# Swing keel mechanism



## TSOJOURNER (Dec 16, 1999)

I have a North American Spirit 23 sailboat. The previous owner rigged the swing keel cable the wrong way. It looks like the tubing that the cable should have gone through broke and instead of replacing it, they ran the cable through the hole without any tubing. We were advised by the folks at West Marine to leave the cord where it was and simply plug the hole with a rubber plug, and all would be well. It wasn't. Water began to leak in rapidly, as we guessed it would have and the boat had to be taken out of the water. I discovered that the Catalina has a similar set up for the swing keel and they offer a complete repair set online. 

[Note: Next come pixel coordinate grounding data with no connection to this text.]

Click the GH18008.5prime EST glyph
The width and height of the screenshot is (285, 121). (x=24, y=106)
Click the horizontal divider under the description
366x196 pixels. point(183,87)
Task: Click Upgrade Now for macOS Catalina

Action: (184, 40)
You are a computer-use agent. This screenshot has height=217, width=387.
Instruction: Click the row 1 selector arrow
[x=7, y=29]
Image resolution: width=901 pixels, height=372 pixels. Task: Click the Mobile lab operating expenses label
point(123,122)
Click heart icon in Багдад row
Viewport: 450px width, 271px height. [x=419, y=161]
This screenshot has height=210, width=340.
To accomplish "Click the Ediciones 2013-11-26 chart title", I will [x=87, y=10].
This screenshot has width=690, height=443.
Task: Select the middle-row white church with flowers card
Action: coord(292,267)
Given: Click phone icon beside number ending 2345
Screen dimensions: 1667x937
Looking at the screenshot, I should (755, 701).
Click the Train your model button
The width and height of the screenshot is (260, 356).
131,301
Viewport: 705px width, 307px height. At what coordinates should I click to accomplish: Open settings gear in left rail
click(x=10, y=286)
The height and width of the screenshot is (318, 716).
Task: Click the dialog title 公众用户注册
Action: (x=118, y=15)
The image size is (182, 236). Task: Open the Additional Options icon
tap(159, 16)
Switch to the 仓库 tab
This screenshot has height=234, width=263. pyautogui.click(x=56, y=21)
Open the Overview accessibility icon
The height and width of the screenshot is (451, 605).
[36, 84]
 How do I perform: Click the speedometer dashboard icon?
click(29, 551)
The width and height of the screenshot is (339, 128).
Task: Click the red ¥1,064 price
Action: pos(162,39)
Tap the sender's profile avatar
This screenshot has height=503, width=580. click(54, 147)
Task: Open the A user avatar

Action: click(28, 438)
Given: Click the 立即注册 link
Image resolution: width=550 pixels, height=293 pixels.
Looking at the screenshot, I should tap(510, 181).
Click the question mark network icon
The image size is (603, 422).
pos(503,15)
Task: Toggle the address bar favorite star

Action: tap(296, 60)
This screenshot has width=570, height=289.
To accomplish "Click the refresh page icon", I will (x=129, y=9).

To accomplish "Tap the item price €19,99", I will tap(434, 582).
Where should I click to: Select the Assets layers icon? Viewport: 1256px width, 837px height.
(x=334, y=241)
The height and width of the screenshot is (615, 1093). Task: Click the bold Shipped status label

Has anyone out there also encountered the same problem, and if so, do you think the Catalina repair kit is the answer? I just want to get my beautifully restored little boat in the water this season! Help!


----------



## casioqv (Jun 15, 2009)

Any photos of what you're talking about? If you have a through-hull below the waterline, you will need to add rubber tubing or pipe of the correct diameter to get it well above the waterline. The C22 tube may work, but only if the fitting is the same diameter. Otherwise you can measure the diameter and order some heavy duty hose and clamps at an industrial hose supply place.


----------



## CharlieCobra (May 23, 2006)

My V-21 doesn't have a tube. Is it supposed to? Hell, I sailed it in the Sound without issue.


----------



## TSOJOURNER (Dec 16, 1999)

Thanks for the reply. The folks down at Old Man's Boatyard in Mt. Sinai had a similar solution using copper tubing and a fitting from a plumbing supply store. He actually replaced the entire swing keel assembly so the cable runs smoothly through the tubing allowing the centerboard to be lifted as it was intended. Still it is not the best design because the cable has to make a sharp bend up to the winch. I'm thinking a fixed keel would be less trouble at least for my purpose being just a beginner, to simply sail in light wind!


----------



## TSOJOURNER (Dec 16, 1999)

Go to the Catalina Direct web site and look at the tips and diagrams of the Catalina 22 and 25 repair kit for the swing keel, tube, copper ball to change angle of the cable, etc. You might be able to call their tech people for measurements and diameters to compare to yours.


----------